Création collective

Au Canada comme partout en Amérique du Nord, les années 1970 ont vu la naissance d'une nouvelle forme de théâtre. Qualifié d'alternatif, ce théâtre était animé par une nouvelle génération d'auteurs dramatiques, souvent formés en Europe ou aux États-Unis, qui brûlaient de sortir des sentiers battus. C'est ainsi que s'est popularisée la création collective, une forme de théâtre plongeant ses racines dans la tradition du documentaire. Ce qui distingue ce style de théâtre est son processus, par lequel une troupe d'acteurs recherche, improvise et crée un scénario. Les metteurs en scène ou les dramaturges peuvent prendre part à ce processus, mais leur rôle est le plus souvent périphérique.

Donna Butt, 1982
Donna Butt, 1982
Donna Butt, célèbre actrice terre-neuvienne, en spectacle au Arts and Culture Centre de St. John's.
Avec la permission de la Division des archives et collections spéciales (Coll-178), bibliothèque Queen Elizabeth II, Memorial University of Newfoundland, St. John's, T.-N.-L.

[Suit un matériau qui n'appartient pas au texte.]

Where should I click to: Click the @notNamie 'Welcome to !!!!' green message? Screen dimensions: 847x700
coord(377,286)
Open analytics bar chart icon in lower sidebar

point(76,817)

La création collective à Terre-Neuve et au Labrador

À Terre-Neuve et au Labrador, la création collective a dominé la scène durant les années 1970 et 1980. La Mummers Troupe a produit sa première création collective en 1973, pour être imitée dans les années 1980 par Rising Tide Theatre, le Resource Centre for the Arts, Sheila's Brush et d'autres troupes, créant ce qui allait devenir une forme de création collective typique de la province. Le dynamisme de sa communauté d'acteurs distinguerait ces productions; les créations collectives seraient de plus en plus dominées par des types de personnages brillamment interprétés par un large bassin d'acteurs aux talents multiples. Tandis que la création collective restait politique ou locale ailleurs au Canada, elle est devenue à Terre-Neuve et au Labrador la forme dramaturgique de prédilection pour tous les thèmes. Qu'il s'agisse, dans Joey, de l'histoire du premier ministre original de Terre-Neuve et du Labrador ou, dans Makin' Time with the Yanks, de la présence américaine durant la guerre, la compagnie recherchait, improvisait et rédigeait le scénario. Alors que cette forme de création disparaissait en Amérique du Nord au début des années 1980, elle allait demeurer la principale ressource théâtrale dans la province durant cette décennie. Ainsi, la saison 1986 du Resource Centre for the Arts aura été consacrée à un regard sur les créations passées.

LSPU Hall
LSPU Hall
Le LSPU Hall, construit en 1903 pour abriter le syndicat Longshoremen's Protective Union, abrite aujourd'hui une salle de théâtre au centre-ville de St. John's.
© 1998. Fondation du Patrimoine de Terre-Neuve-et-Labrador

La création collective a adopté toutes sortes de formes dans la province. Ainsi, la Mummers Troupe allait mettre de l'avant une veine politique caractéristique, tandis que CODCO allait exploiter l'humour noir et la satire. La troupe Sheila's Brush, inspirée à l'origine par la musique et la danse traditionnelles, a mis en scène des contes folkloriques dans ses créations, tandis que Rising Tide Theatre et le Resource Centre for the Arts évoluaient dans diverses directions, ce mandat élargi leur permettant d'associer à la fois création collective et pièces signées par un seul auteur.

Makin' Time With the Yanks, 1981-1982
Makin' Time with the Yanks, 1981-1982
Avec la permission de la Division des archives et collections spéciales (Coll-126, 7.10.001), bibliothèque Queen Elizabeth II, Memorial University of Newfoundland, St. John's, T.-N.-L.

La scène théâtrale de la province allait changer à la fin des années 1980, nombre d'acteurs formés à la tradition de la création collective devenant des dramaturges de talent. Si la formule ressurgit parfois à la faveur de spectacles annuels comme Revue de Rising Tide Theatre et de divers projets locaux, la création collective restera liée à cette période fertile et excitante des années 1970 et 1980 qui a vu la naissance de tellement de compagnies théâtrales.